パイロットのコメント、ビデオ等より想定した、事故状況説明:
(現在、調査、整理中であり、未確定。)

  • 離陸時刻 08:38、離陸場所 小城町船田(1048/8206)道路。
  • PDGマーカーを、08:53、牛津町乙柳(1311/8106)の田に投下。
  • ハードコンタクトは、09:00 嘉瀬川ランチサイトEフィールド(1620/7914)。
  • 接地速度は、垂直方向は、6〜7m/s程度と思われる。水平方向は未分析。
  • 接地直前、パイロットがオブザーバーに「しゃがめ」と指示し、頭を押さえる。パイロット自身もしゃがんだ模様。
  • パイロットは、接地直後に、背中側で燃料のリークを発見。接地の衝撃、または人か物がぶつかって、シリンダバルブのコネクタ接続部(オスネジ部分)が折れたと思われる。
  • 接地約3秒後、かぶさった球皮が横に倒れ、バスケットが見えた頃に出火。パイロットバーナーの火が引火したと思われる。この時点でパイロットは、バルブ閉止を断念し、バスケットより脱出し、オブザーバーを引きずり出す。
  • その後気球は南側へ約30m引きずられて浮上、接地から1分48秒後、高度約500〜800ftあたりで爆発を起こす。

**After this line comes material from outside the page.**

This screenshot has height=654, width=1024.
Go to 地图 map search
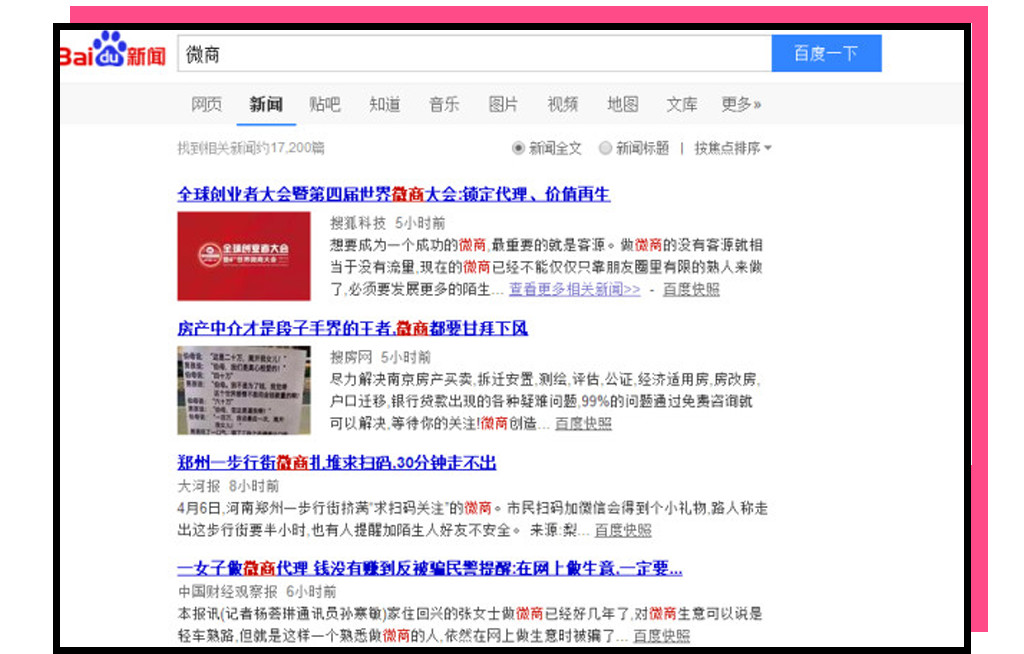pyautogui.click(x=622, y=103)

  • 機体最終落下は、09:03頃、嘉瀬町東原(1702/7854)のクリーク。
事故調査状況:
 現在、パイロット/オブザーバーのコメント、目撃者の証言、土手の上で撮られたホームビデオの映像、事故後の写真などを、整理、分析中。事故機および残骸は、オーナー会社の倉庫に保管中であるが、安全委員会ではまだ確認できていない。また、爆発の瞬間とそれ以降の落下を捉えた映像が、佐賀に保管されているが、まだ分析できていない。